The material below includes pictures; leave them out and return only the lines between the line containing "Image resolution: width=957" and the line containing "the BASKET CLUB", inclusive, word for word.

MATERIAL SUPPLIED:

-=-=-=-=-

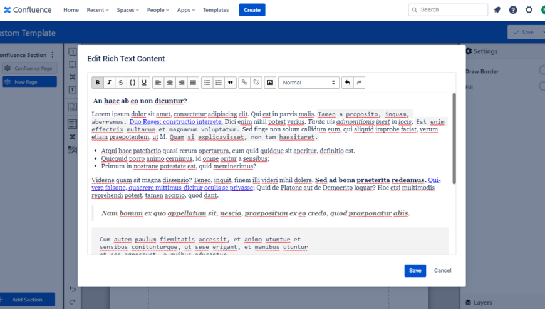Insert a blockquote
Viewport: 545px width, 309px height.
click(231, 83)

-=-=-=-=-

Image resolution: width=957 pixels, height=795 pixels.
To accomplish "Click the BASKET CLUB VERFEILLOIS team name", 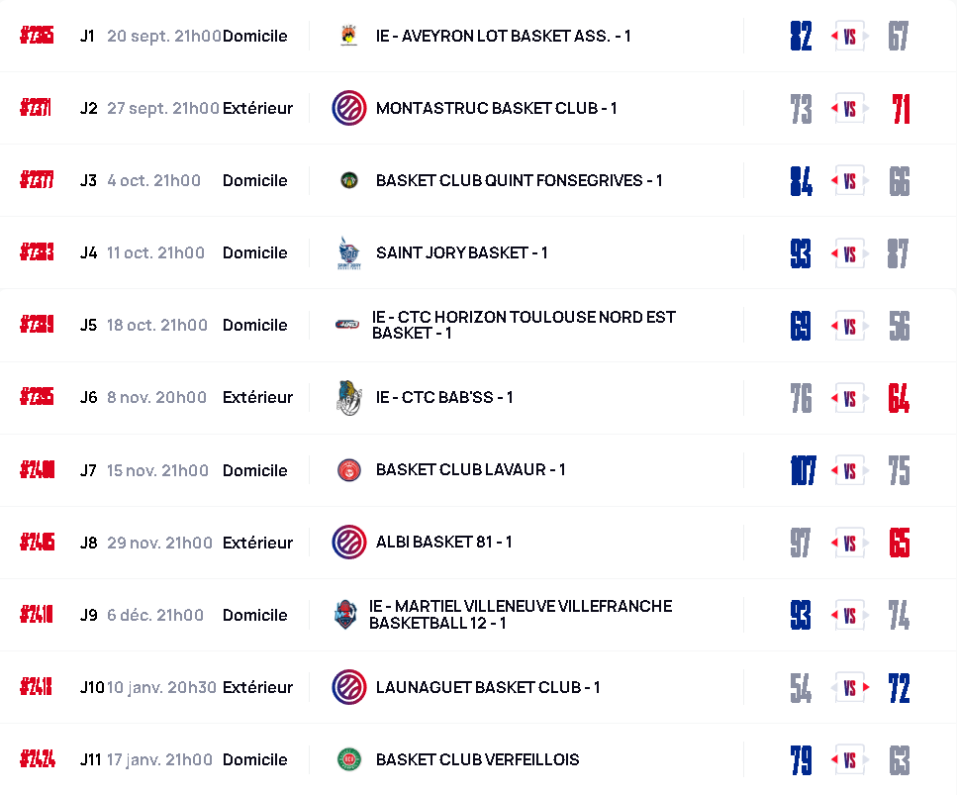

-=-=-=-=-

FINISHED TASK:
Image resolution: width=957 pixels, height=795 pixels.
To accomplish "Click the BASKET CLUB VERFEILLOIS team name", 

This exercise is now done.